3Dプリンターのある世界。

この技術に出会ってもう少しで10年くらいだろうか。だいぶ世の中に浸透してきた。
最初は樹脂だけのものかと思っていたが、今では金属もプリントできるようになった。
目の前で、技術進化のスピードを体感できた技術だ。現場に行くと驚きの連続だった。
最も驚いたのは、金属のコマだ。でもただのコマではない。回すと形が変わるコマだ。

回転軸はあるのだが、外周部は鎖帷子のような布状だ。触るとふにゃふにゃと変形する。
机の上に置くと、外周部はふにゃっと机に接するが、回すと遠心力でピンと浮き上がる。
止まると再びふにゃっと机に接する。プリントに半日掛かるというがとんでもない代物だ。
初めてみる人はみんなそれがコマだとも分からない。ましてや作り方など想像できない。

3Dプリンターの良い点は、その加工方法から来る。まずは材料を無駄にしないこと。
従来の加工方法とは違って、削り出すことはない。つまり、使った材料がそのまま製品になる。
また、従来の加工方法ではできない設計で、製品を軽くできるという利点もある。
これにより、使用する材料を減らせるだけでなく、使用時のCO2の排出量を抑えられる。

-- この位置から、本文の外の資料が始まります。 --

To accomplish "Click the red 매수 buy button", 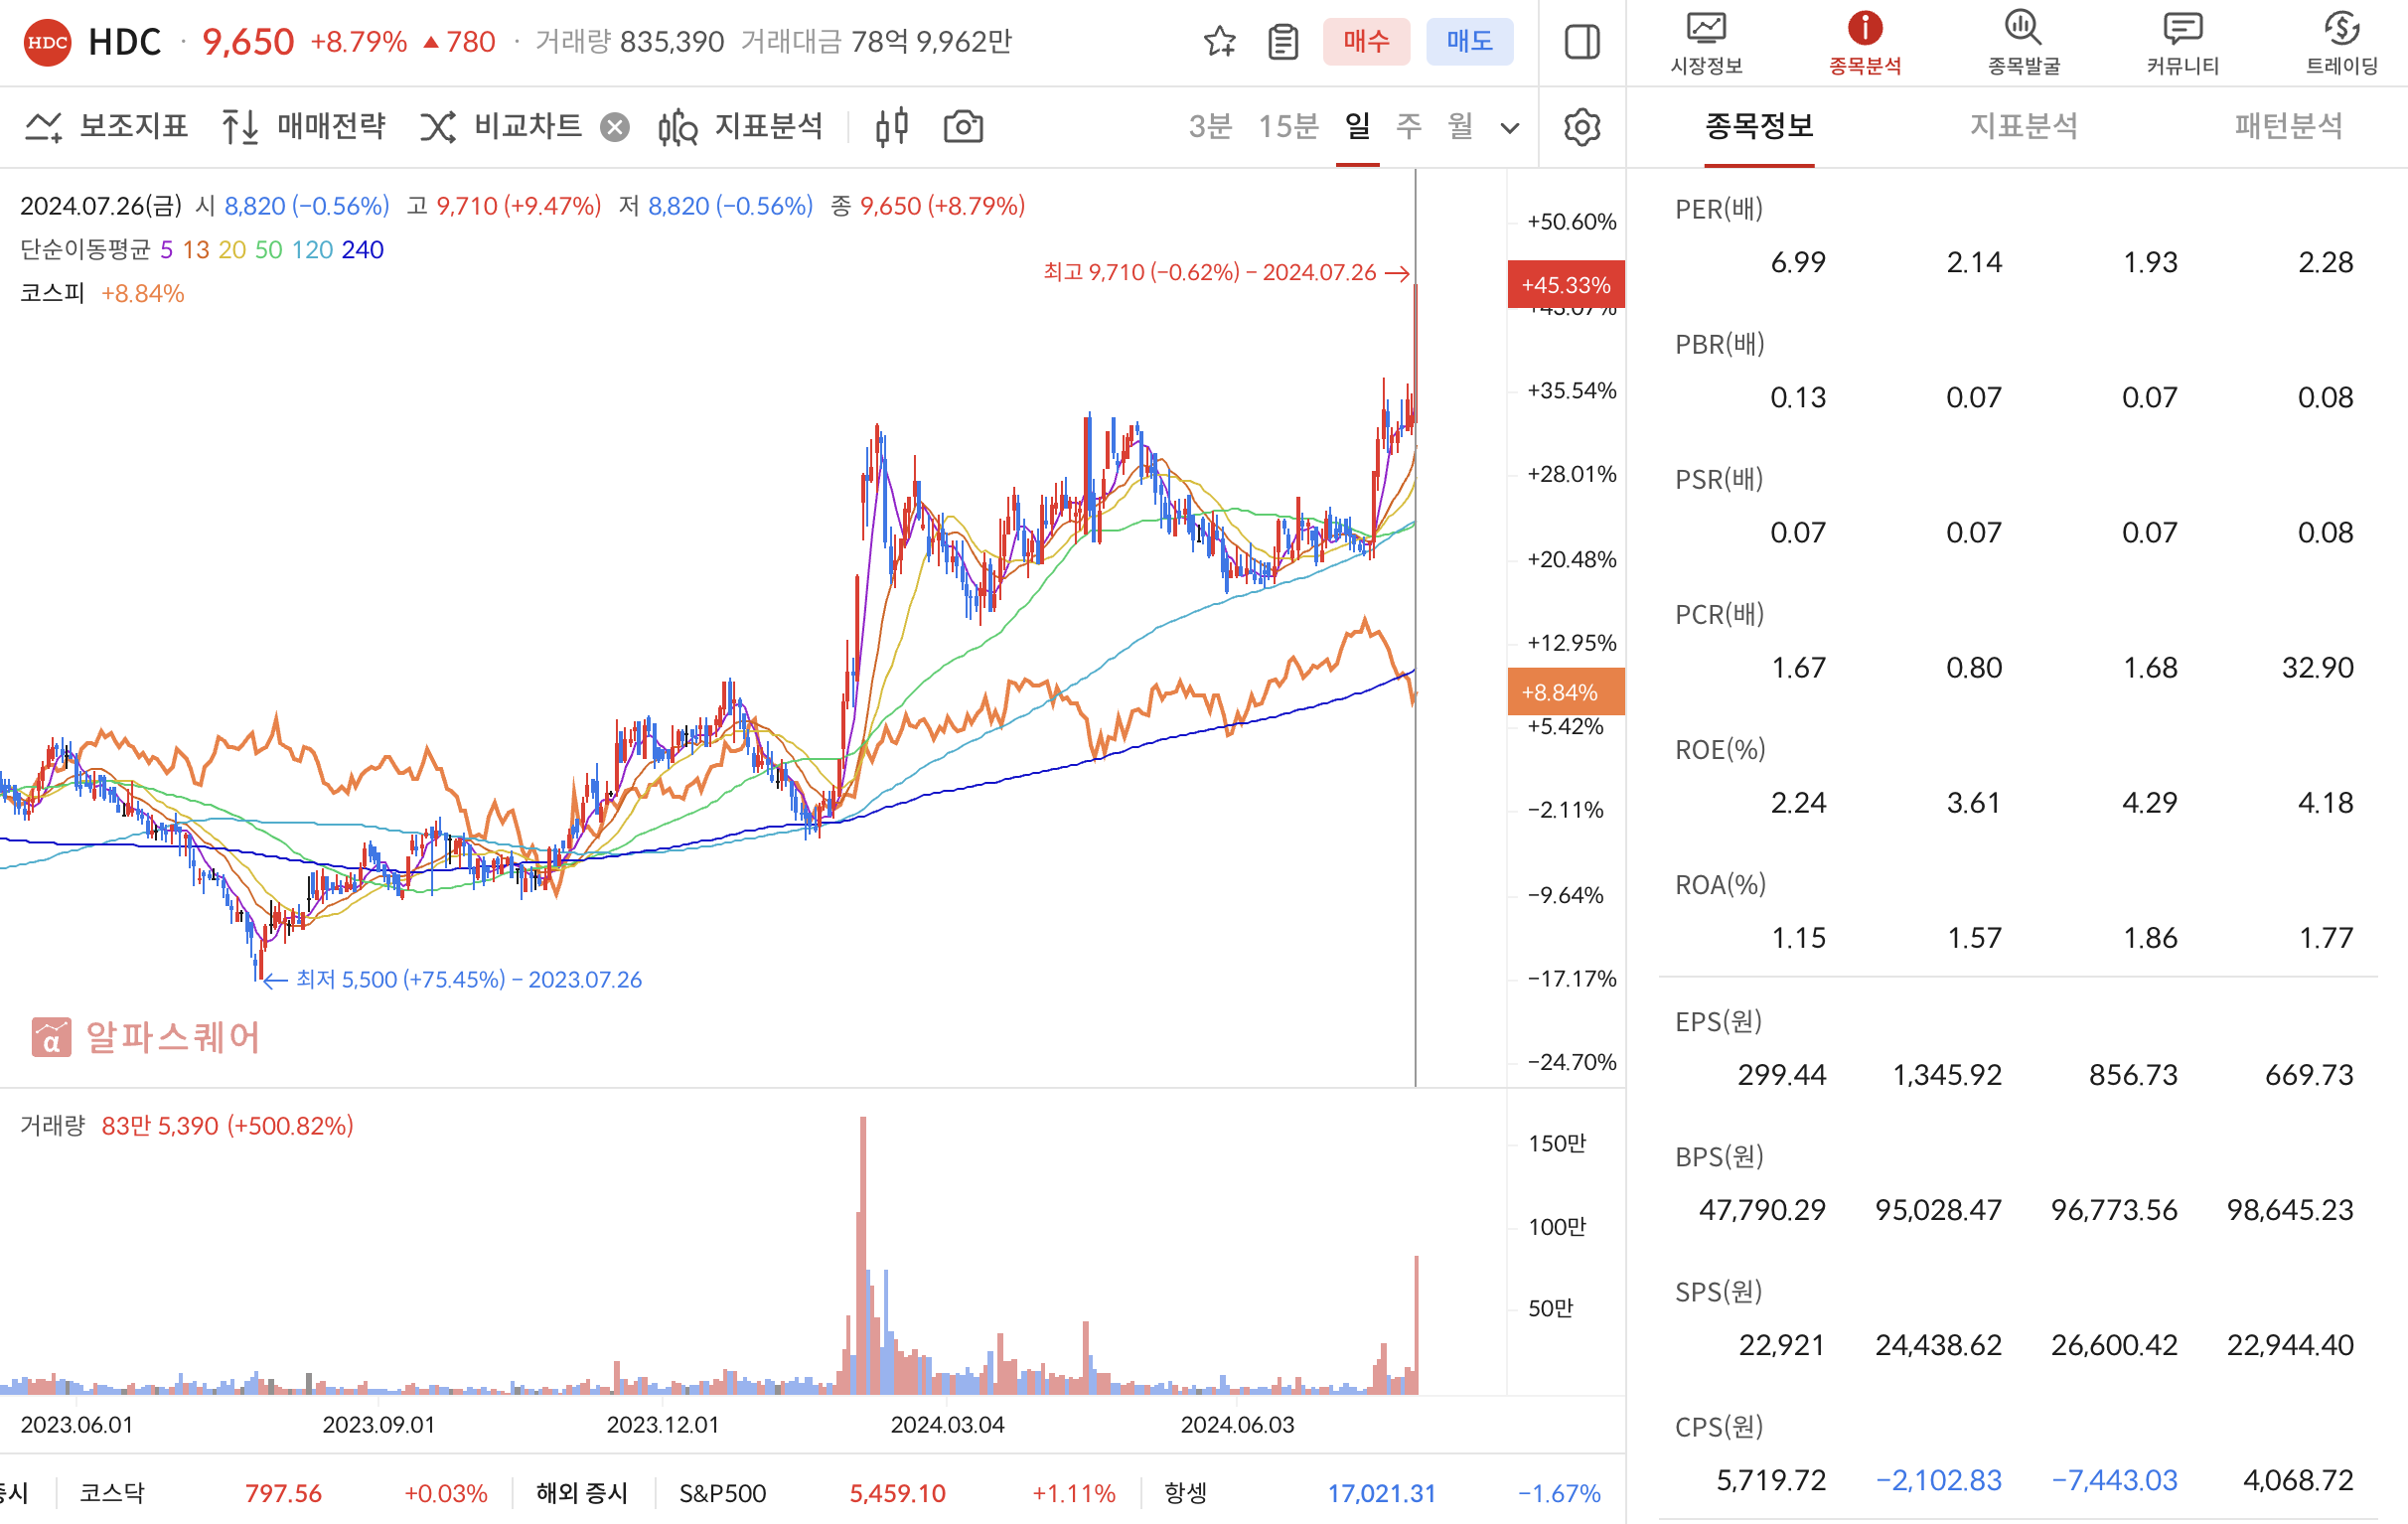I will click(x=1365, y=42).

この利点は、なにも使用材料やCO2の削減にだけ効くわけではない。新たなデザインをも生み出す。
コンピュータで自動で設計させる方法も生まれた。新たなクリエータも生まれている。
そういえば、これまでにないデザインの家具を作っている会社にも刺激を受けた。
コンテナで移動できる超大型の3Dプリンターを自ら開発して、独創的な家具をプリントしている。

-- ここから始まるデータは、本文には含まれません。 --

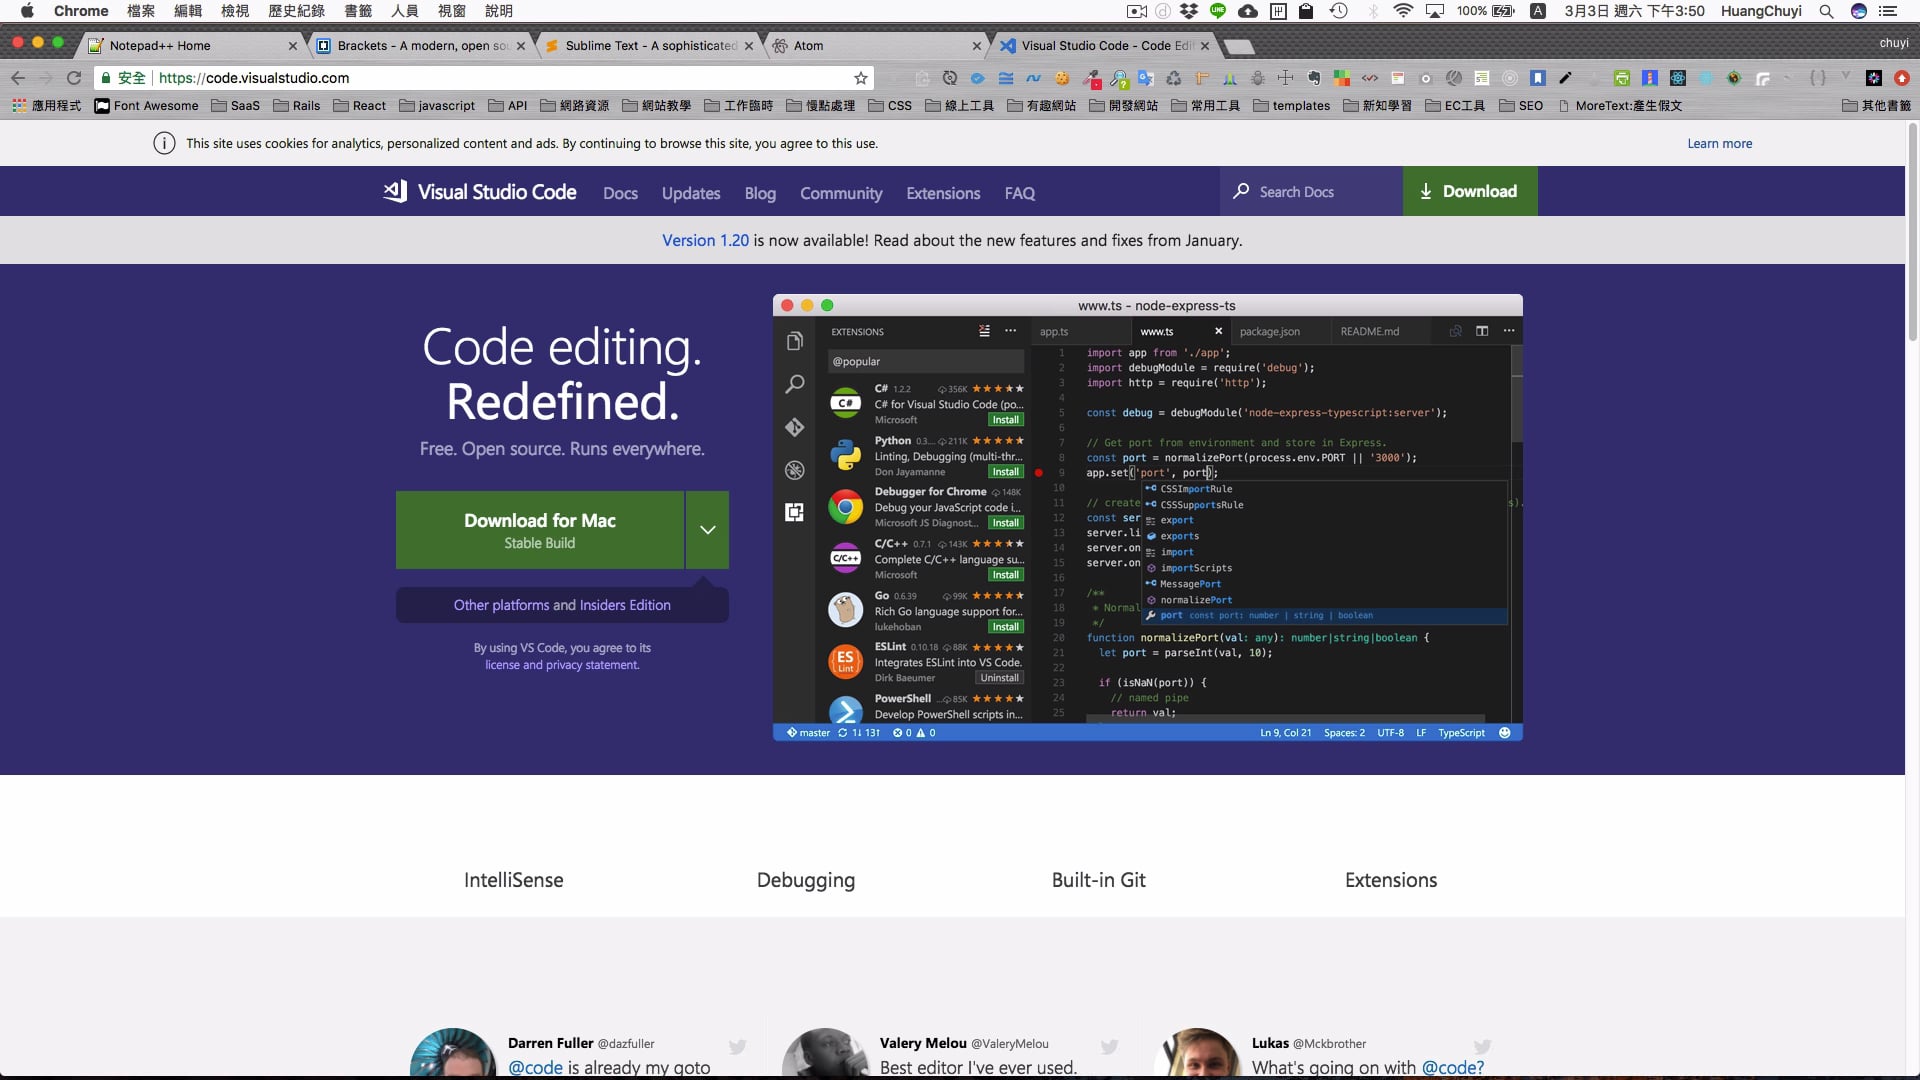Image resolution: width=1920 pixels, height=1080 pixels.
Task: Click the browser reload icon
Action: (73, 78)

リサイクルの取り組みもある。使用済みの樹脂加工製品を破砕して、原料として再利用する。
まだリサイクルする材料には条件が多いが、今後は街の中で樹脂材料が循環する世界が生まれそうだ。
そういえば、自助具づくりもリサイクル材料で行われている。例えば握る力を補完する道具だ。
まだまだ応用範囲は広がっている。未来の社会では一家に一台なんてことも容易に想像できる。